Valley Fair Mall
- Location: West Valley City, Utah
- Coordinates: 40°41′40″N 111°57′20″W﻿ / ﻿40.69444°N 111.95556°W
- Opened: 1970
- Stores: 120+
- Anchor tenants: 8 (7 open, 1 vacant)
- Floor area: 831,667 sq ft (77,264.4 m^{2})
- Floors: 1 (with limited 2nd floor office space)
- Website: shopvalleyfair.com

= Valley Fair Mall (Utah) =

Valley Fair Mall is a 831,667 sqft single-level regional shopping center located in West Valley City, Utah, United States. Anchor stores are All Star Bowling & Entertainment, Hobby Lobby, JCPenney, Megaplex Theatres, Ross Dress For Less, Ulta Beauty, DD’s Discounts and a store which used to be Old Navy.

==History==
The shopping center was constructed in 1970 on the southwest corner of the I-215 belt route and West 3500 South (Utah State Route 171 in the Salt Lake Valley. Valley Fair Mall hosts approximately 120 in-line shops, a 13-bay, 450-seat food court, 15-screen Megaplex movie theater.

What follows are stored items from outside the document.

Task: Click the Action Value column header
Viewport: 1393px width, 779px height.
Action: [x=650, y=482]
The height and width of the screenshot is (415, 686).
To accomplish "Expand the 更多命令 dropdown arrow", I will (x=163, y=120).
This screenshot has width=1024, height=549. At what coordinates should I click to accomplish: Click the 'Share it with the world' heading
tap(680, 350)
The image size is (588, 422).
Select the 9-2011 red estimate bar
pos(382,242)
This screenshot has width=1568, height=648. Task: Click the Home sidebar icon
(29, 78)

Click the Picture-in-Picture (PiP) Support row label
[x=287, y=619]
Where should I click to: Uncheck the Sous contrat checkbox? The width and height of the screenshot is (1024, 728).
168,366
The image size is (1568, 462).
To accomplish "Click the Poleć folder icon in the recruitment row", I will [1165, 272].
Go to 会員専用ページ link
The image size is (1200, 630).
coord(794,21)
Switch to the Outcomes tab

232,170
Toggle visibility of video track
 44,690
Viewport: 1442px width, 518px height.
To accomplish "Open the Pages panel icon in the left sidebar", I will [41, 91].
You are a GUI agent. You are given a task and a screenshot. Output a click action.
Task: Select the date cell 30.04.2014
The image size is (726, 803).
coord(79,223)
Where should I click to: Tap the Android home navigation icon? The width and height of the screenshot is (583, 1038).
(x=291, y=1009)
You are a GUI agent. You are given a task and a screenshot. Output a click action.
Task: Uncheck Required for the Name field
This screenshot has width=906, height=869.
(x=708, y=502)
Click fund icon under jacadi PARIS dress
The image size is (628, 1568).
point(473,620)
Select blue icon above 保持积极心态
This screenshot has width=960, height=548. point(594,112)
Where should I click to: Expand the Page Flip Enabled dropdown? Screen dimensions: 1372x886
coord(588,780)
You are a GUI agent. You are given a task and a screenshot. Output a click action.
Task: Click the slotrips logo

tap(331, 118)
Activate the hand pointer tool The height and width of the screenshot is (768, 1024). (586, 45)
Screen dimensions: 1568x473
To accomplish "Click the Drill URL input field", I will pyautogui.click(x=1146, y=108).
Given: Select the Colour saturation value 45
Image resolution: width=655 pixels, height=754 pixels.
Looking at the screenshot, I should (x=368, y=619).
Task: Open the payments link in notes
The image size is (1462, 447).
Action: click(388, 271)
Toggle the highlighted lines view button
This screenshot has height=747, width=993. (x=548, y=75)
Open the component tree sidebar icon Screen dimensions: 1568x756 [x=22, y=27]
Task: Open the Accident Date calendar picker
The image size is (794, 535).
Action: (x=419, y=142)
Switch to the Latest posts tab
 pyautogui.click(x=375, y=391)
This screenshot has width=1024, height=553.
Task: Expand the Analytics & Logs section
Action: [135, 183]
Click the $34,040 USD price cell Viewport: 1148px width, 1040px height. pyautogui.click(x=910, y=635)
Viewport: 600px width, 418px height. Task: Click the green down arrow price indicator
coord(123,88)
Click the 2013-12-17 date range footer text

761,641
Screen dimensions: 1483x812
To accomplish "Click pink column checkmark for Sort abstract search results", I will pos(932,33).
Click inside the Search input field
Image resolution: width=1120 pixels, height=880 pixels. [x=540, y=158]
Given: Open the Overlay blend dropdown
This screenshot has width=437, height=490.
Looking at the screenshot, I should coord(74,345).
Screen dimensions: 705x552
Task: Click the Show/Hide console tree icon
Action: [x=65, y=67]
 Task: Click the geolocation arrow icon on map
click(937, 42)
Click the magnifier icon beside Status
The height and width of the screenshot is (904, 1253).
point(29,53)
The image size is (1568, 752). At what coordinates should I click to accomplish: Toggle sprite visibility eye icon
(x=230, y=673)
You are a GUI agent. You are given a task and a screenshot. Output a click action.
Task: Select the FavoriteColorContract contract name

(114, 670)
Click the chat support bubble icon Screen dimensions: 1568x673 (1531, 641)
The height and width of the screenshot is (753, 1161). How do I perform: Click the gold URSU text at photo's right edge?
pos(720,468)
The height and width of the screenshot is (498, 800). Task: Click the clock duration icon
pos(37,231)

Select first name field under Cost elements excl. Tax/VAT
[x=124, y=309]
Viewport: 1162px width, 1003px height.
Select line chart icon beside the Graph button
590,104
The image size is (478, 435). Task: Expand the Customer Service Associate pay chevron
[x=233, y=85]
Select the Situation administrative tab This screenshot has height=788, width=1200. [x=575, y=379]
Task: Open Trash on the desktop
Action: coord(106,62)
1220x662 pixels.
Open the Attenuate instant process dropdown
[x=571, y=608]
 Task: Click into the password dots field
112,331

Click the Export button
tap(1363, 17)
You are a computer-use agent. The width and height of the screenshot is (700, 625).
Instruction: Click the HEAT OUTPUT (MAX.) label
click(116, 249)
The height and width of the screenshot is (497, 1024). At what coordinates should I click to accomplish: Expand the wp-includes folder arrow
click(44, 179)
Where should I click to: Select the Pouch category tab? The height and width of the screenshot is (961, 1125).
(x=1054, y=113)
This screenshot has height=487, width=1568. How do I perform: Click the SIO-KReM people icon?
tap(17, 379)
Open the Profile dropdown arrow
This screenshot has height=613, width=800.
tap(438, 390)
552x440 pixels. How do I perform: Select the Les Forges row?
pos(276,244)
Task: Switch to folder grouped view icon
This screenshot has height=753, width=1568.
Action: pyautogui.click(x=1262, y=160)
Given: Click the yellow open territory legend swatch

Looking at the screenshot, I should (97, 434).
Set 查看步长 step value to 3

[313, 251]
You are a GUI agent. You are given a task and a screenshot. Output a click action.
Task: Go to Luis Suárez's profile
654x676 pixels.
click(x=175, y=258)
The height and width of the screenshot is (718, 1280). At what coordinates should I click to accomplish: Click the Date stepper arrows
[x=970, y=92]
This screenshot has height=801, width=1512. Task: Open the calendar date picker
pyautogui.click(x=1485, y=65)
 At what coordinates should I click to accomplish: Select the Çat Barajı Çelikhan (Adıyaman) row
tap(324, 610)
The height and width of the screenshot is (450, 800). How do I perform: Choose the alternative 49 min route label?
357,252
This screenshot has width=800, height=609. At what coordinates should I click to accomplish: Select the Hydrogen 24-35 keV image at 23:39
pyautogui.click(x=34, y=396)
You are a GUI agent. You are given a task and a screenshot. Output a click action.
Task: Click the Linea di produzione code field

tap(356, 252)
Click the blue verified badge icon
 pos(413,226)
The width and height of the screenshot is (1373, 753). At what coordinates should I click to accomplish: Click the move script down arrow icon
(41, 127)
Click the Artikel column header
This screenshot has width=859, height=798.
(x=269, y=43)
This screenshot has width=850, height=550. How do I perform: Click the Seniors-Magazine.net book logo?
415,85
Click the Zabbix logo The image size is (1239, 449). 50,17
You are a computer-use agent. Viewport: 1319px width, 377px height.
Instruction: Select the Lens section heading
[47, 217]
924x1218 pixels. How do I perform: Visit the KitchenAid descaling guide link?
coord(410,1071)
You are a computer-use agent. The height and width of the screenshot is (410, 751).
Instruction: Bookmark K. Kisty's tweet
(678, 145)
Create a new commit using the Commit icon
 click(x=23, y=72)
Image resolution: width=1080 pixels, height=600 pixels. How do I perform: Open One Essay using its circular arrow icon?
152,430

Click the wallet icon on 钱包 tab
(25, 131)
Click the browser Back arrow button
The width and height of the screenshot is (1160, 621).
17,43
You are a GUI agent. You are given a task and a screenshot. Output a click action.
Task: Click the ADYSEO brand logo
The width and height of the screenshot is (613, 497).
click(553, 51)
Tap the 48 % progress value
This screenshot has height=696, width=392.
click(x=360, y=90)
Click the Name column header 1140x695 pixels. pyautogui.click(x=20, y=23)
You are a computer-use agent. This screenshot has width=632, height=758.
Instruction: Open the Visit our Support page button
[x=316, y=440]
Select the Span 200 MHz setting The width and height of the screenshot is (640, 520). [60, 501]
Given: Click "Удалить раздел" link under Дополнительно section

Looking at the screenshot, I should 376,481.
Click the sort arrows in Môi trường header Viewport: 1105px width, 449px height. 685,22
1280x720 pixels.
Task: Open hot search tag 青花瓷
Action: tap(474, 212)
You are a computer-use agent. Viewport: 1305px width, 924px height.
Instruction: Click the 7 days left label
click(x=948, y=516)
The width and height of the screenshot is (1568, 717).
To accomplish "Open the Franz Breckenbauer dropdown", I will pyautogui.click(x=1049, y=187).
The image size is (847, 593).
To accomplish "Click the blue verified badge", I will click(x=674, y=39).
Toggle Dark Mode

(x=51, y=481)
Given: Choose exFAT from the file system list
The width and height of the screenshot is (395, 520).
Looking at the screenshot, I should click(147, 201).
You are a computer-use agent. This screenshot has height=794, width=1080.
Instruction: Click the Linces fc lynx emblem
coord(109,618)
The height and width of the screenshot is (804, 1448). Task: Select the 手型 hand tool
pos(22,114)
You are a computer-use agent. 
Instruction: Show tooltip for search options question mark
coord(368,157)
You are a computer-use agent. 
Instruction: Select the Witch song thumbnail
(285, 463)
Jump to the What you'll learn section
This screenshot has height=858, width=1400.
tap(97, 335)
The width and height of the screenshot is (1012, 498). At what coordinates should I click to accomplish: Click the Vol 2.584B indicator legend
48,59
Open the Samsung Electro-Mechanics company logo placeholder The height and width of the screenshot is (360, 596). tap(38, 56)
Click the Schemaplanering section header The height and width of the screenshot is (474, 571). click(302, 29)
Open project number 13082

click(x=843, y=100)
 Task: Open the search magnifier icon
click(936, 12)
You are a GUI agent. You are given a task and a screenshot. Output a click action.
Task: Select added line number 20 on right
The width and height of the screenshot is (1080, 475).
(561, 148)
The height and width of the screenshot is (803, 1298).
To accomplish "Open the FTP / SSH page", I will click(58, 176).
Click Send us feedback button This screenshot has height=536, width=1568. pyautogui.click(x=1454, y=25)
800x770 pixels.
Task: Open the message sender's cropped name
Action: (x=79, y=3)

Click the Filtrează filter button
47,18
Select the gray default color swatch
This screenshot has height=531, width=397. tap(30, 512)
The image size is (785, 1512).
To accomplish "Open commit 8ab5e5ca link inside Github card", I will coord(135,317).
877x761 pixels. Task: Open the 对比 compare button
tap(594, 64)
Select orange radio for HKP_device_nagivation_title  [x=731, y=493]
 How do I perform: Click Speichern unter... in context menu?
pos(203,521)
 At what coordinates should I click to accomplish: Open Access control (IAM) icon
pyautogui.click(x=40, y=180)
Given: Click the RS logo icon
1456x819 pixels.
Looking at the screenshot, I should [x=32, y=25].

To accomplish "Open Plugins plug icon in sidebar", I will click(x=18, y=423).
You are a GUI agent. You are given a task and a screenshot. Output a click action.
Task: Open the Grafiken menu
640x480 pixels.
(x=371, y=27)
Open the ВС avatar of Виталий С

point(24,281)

In 2005 Satterfield Helm Management, Inc. of Sandy, Utah purchased the mall and in 2006 announced plans for a renovation of the center. A new Costco store opened in 2007 as the first part of a four-phase redevelopment. Phase II of the redevelopment was completed in June 2010.

Macy's, formerly ZCMI and Meier & Frank, closed in 2016 and became All Star Bowling & Entertainment and Hobby Lobby in 2019.

On January 21, 2020, it was announced that Bed Bath & Beyond would be closing as part of a plan to close 40 stores nationwide. The store remained vacant until February 28, 2026, becoming DD’s Discounts.

On May 8, 2023, a shooting occurred at the mall. Police reported that a 25-year-old man suffered a non-life-threatening injury from a gunshot wound to his hip. The incident took place in front of a store near 3601 S. 2700 West. Three suspects left the mall immediately after the shooting and were arrested at a TRAX station across from the mall. Approximately 20 minutes after the shooting, three "juvenile male" suspects were taken into police custody and a handgun was recovered.

On August 25, 2025, Old Navy closed their location at the mall.

On July 14, 2026, a knife-wielding assailant stabbed and critically injured a Muslim kiosk worker who was a few blocks near the All Star Bowling & Entertainment store. The suspected assailant, Peter Michael Larsen, was allegedly motivated by hatred of Muslims. Larsen was later taken into custody by police and charged with attempted murder.